Floating in existential whispery sadness doesn’t warm the cockles.
I can’t believe The Tree of Life was nominated for best picture. Sure there’s good stuff in there, but it’s been a long time since I wanted a movie to end so badly.
Let me start out strong with my best argument.
The hushed tone head-hopping voiceover. It’s artistic, and perhaps it works well with this particular plot.
But I doubt it.
Terrence Malick used the exact same effect in his film The Thin Red Line from 1998. Thirteen years later, it’s still just as distracting and uninformative.
I watched Thin Red Line with my Dad a week ago. He seemed to enjoy it more, because I didn’t love it.
In fact, I found TTRL dull, preachy and heartless. More ‘technically’ good, rather than ‘unquestionably’ good. Throw enough dollars into the visual layout, build a bunch of tension and you’ve got a thumbs-up.
Folks toss around the word, ‘boring’ too much. ‘Boring’ is mostly for whiners. It should only be used to describe something that’s extremely dull.
The Tree of Life is boring.
It’s not better than The Thin Red Line, despite a similar visual format.
What is with the gospel music? Was the plot not dull enough?
The cast is excellent. Brad Pitt, Jessica Chastain and Sean Penn are all very good.
With all the stylish editing, the movie’s very difficult to follow.
Half of The Tree of Life is nature imagery, and features footage from cosmic to microscopic, from water molecules to supernovae. I’m open to a more whimsical form of storytelling, but eventually it gets tiresome.
I disliked this movie because I think Terrence is saying a lot less than he lets on.
As a period piece and a study of a family living in Waco, Texas in 1956, I’m fine with it. But do we need all of this existential stuff, the intergalactic imagery or the vague timeframe?
It seems the puzzle pieces don’t fit together in any coherent fashion.
There are a couple things I’m confused about.
When the velociraptor removes its foot from the wounded dinosaur’s head, is that supposed to be the moment in Earth’s history when humans began evolving?
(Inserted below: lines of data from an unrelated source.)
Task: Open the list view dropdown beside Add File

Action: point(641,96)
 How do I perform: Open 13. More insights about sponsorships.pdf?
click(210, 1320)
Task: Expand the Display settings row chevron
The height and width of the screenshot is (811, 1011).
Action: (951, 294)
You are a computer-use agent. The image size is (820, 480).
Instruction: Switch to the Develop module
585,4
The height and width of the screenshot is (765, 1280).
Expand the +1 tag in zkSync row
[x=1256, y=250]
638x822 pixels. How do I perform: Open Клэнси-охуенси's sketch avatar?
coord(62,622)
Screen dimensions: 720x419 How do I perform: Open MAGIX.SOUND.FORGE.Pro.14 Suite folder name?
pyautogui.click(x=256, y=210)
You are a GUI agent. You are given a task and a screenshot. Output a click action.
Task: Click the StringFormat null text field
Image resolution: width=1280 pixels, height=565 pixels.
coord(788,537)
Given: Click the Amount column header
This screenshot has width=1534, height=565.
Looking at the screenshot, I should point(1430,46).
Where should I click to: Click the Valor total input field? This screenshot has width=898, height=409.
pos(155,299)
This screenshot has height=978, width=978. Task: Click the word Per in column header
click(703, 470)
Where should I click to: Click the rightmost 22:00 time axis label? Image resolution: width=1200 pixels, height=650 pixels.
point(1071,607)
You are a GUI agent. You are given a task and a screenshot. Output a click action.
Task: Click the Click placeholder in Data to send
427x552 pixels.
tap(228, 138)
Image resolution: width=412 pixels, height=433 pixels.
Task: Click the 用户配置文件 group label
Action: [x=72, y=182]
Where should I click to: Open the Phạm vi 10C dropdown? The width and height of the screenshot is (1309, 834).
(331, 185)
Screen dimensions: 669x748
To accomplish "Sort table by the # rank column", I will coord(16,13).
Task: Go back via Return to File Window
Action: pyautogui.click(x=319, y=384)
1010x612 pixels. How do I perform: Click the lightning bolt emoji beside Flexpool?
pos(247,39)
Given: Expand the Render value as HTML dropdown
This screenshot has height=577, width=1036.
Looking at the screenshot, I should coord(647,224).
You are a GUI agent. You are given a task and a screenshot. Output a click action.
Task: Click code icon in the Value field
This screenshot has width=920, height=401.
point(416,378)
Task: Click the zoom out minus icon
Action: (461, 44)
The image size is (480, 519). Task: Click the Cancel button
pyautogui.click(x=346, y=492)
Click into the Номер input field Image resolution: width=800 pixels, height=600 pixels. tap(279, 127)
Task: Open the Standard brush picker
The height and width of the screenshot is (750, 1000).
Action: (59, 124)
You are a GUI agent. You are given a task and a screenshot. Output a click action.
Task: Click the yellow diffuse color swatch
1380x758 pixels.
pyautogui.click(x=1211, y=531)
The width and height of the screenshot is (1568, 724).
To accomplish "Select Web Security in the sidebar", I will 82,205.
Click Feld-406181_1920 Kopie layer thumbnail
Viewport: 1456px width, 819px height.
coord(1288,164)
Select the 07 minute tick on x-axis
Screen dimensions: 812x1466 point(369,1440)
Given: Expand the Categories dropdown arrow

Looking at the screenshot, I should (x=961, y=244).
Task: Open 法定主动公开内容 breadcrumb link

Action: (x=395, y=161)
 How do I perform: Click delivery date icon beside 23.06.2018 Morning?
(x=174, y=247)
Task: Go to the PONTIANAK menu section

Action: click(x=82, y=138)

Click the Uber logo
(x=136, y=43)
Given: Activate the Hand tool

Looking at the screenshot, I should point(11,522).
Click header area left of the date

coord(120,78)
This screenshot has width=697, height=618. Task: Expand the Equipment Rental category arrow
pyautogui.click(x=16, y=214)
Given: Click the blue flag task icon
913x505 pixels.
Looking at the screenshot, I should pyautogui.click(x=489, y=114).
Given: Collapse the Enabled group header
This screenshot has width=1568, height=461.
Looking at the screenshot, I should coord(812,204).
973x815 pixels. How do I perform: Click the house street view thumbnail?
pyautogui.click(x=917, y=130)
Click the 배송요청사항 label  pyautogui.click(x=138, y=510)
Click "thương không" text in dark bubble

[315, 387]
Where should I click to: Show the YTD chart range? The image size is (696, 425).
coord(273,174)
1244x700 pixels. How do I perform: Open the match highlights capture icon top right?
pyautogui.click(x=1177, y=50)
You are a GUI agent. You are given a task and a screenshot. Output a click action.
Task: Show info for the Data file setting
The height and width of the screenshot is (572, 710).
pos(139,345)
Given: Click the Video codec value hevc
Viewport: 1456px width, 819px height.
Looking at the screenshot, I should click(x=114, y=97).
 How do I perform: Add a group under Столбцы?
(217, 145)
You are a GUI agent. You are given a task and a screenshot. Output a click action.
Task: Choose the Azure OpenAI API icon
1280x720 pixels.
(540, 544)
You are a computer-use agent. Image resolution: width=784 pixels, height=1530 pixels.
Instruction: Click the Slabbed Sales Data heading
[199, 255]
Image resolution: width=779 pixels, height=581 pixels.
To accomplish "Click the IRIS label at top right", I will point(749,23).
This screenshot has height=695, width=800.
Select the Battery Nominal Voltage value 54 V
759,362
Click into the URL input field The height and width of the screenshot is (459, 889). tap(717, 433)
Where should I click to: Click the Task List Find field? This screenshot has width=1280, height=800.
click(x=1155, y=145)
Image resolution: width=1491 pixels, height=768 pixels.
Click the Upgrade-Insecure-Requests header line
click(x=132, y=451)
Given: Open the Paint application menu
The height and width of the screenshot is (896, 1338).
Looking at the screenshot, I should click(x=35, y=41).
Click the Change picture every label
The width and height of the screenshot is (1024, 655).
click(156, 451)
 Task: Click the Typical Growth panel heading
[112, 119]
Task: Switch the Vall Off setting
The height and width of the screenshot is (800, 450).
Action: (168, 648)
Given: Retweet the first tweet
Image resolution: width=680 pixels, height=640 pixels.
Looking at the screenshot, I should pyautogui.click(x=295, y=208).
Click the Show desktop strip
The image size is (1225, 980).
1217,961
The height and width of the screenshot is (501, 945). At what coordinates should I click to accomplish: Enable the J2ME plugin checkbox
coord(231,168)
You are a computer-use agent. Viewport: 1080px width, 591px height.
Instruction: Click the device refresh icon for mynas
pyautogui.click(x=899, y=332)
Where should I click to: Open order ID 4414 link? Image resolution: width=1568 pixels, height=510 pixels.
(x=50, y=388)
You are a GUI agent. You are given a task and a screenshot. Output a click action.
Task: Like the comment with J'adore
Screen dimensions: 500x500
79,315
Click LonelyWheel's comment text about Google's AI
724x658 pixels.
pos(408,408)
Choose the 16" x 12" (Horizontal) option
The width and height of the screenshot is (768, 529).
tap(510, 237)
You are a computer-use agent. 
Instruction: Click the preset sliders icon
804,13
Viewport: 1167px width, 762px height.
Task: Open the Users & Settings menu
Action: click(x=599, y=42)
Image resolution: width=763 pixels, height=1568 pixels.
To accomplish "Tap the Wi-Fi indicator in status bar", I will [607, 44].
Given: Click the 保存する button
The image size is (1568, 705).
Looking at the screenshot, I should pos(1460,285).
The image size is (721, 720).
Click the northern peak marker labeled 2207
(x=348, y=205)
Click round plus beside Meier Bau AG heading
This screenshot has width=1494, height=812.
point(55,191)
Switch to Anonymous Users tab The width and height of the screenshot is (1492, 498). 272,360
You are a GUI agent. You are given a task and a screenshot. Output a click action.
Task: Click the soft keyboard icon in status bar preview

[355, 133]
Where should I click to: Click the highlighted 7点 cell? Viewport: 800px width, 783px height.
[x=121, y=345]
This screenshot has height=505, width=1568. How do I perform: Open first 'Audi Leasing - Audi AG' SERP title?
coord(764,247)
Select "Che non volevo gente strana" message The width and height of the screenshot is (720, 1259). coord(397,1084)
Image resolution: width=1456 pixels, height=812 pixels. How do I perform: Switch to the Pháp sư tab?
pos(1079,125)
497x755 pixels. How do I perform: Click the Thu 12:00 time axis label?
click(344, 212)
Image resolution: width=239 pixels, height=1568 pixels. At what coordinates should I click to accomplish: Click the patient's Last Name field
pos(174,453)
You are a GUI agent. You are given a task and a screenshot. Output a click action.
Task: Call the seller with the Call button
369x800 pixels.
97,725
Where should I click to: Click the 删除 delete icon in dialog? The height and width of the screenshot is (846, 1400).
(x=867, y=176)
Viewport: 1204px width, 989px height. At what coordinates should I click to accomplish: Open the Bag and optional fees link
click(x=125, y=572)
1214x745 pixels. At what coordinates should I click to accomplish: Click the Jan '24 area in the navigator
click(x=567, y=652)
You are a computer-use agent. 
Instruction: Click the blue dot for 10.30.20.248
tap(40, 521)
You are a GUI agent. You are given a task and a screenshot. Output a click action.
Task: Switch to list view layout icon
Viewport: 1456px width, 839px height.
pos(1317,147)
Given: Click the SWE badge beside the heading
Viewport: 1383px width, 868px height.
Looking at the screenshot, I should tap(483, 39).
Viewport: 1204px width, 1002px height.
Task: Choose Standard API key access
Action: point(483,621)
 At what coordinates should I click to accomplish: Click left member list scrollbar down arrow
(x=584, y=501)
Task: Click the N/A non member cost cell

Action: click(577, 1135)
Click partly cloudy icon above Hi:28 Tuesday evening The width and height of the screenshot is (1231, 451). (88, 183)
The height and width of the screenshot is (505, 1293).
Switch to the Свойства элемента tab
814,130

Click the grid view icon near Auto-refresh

That our greatest redeeming quality is the capacity for compassion?
Well, if so, then great! What’s it teach us about Brad Pitt’s family in 1956?
I’m not convinced the dinosaurs belong in the movie.
The Oedipus complex is also something I never connect with. Perhaps Terrence is trying to show how it manifests itself even in recent history.
I don’t know, and I guess I just don’t care.
The Tree of Life has a few good moments, however.
Young men will appreciate much of the father-son interactions between Brad Pitt and Hunter McCracken.
Whenever Jessica Chastain’s on-screen is generally enjoyable.
At one point, she’s bouncing and twirling in zero gravity beside the tree and it’s enchanting.
If Terry cut out some babbling brooks and tossed in a bit more of Jessica dancing on air, The Tree of Life may have been great.